Saya pun mencari tukang jahit terdekat. Coba tanya bibi yang kerja dirumah, katanya suka ada yang nongkrong di masjid komplek, tapi akhir-akhir ini jarang muncul lagi. Oke, cari alternatif lain. Sambil berangkat ke kampus (gegerkalong), sepanjang jalan saya celingukan mencari selembar petunjuk berbahan flexy (bilang aja spanduk, susah amat -_-) yang menandakan di sana terdapat tukang jahit. Hasilnya, NIHIL. Bukan karena tidak ada, tapi tidak kelihatan. Mungkin karena radar tukang jahit saya belum di install, jadinya kurang peka atau saya ngga bakat jadi tukang jahit? #skip.

Saya pun ingat dulu sempat menjahit celana jeans di dekat kampus, lebih tepatnya di pertigaan daerah KPAD-Gegerkalong (yang ngga tahu, makanya main ke Bandung). Di sana harganya cukup murah, cepat dan hasilnya juga lumayan bagus (kok jadi promosi..).

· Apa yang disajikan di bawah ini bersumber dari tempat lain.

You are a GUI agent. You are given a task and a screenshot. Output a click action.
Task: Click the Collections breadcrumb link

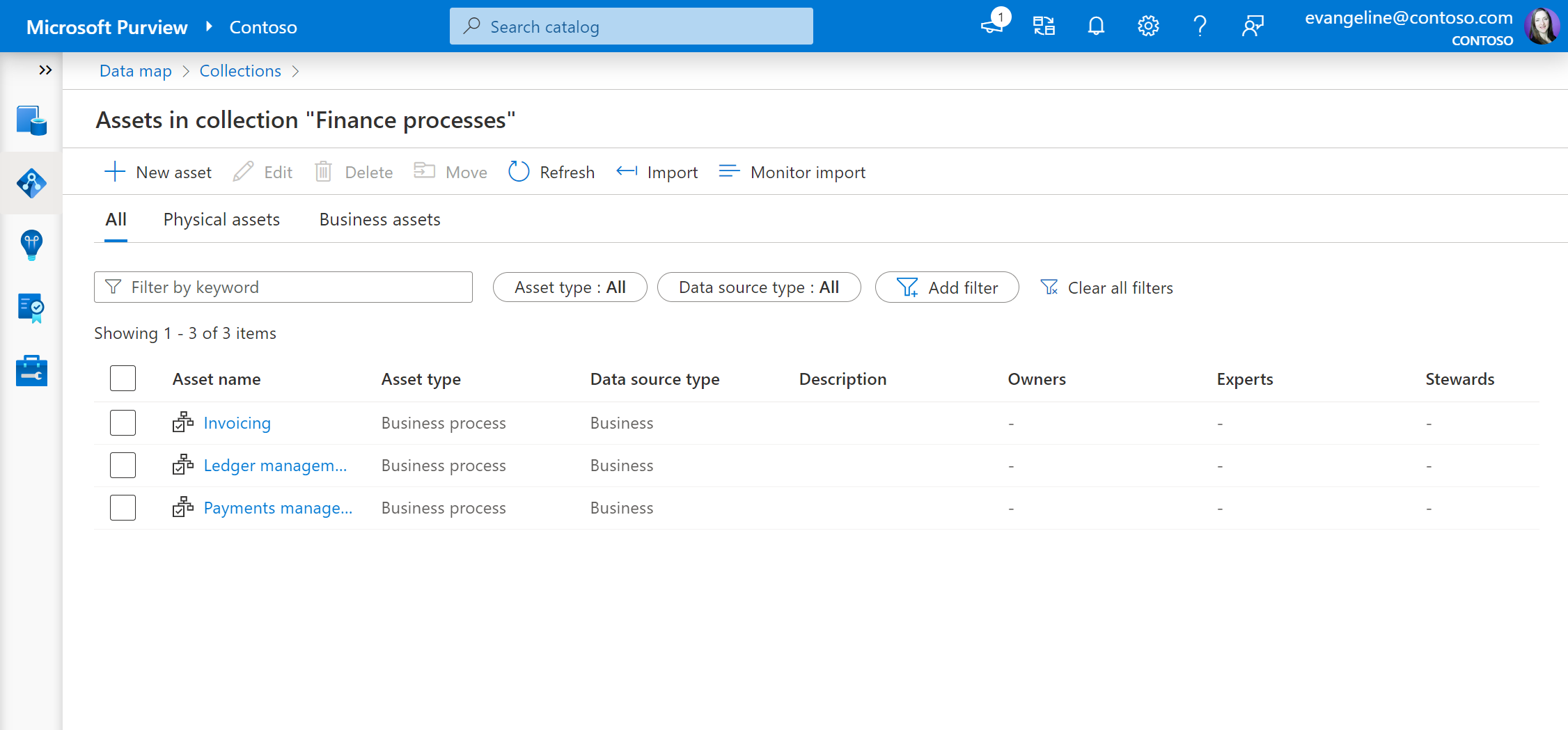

Maka, sepulang dari kampus saya pun langsung meluncur kesana.

Sesampainya disana, karena hari menjelang siang dan sarapan tadi pagi sudah menguap dalam perut, demi menghemat pengeluaran, saya pun membeli sepotong roti kecil yang dijual di toko sebelah tukang jahit, lumayan buat mengganjal sampai sore.

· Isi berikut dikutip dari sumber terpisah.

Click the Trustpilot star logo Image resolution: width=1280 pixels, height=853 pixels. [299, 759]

Saya pun menyerahkan diri tas dan sepotong celana yang babak belur dihajar gaya gesek, alias jadi saksi bisu si empunya yang habis kecelakaan. Untungnya si petugas ga nanya macam-macam, takut dikira itu hasil nyolong dari masjid sebelah, kan repot urusannya.

Sambil menunggu si mas meriksa gerombolan tas dan celana yang saya bawa, saya pun mengamati petugas lain yang sedang bekerja *NB: petugas=tukang jahit. Salah seorang nampak sibuk mengendali kuda supaya baik jalannya memeriksa jahitan jeans ditemani lampu yang cukup terang (mirip forensik yang menyelidiki sidik jari di TKP *efek kebanyakan nonton CSI), seorang lagi dengan santainya membaringkan jasad celana jeans yang sudah diautopsi. Cukup, bahasanya makin ngawur.

Satu hal menarik yang saya amati, yaitu saat si mas menjahit, saya perhatikan saat kain dibentangkan, benang dipanjangkan, dan jarum jahit berderak seperti senapan peluru, yang dalam satu detiknya tak terhitung berapa kali jarum itu turun-naik menusuk lembaran kain yang tak berdaya itu, kasihan.

Sejenak saya meresapi kejadian itu, tiba-tiba terbayang gimana seandainya saya yang jadi kain itu, pasti sakit rasanya, seketika saya pun merasa merinding membayangkannya. Saya kemudian berfikir lagi, lubang, jahit, jarum, seperti semacam rangkaian hikmah yang tak terduga.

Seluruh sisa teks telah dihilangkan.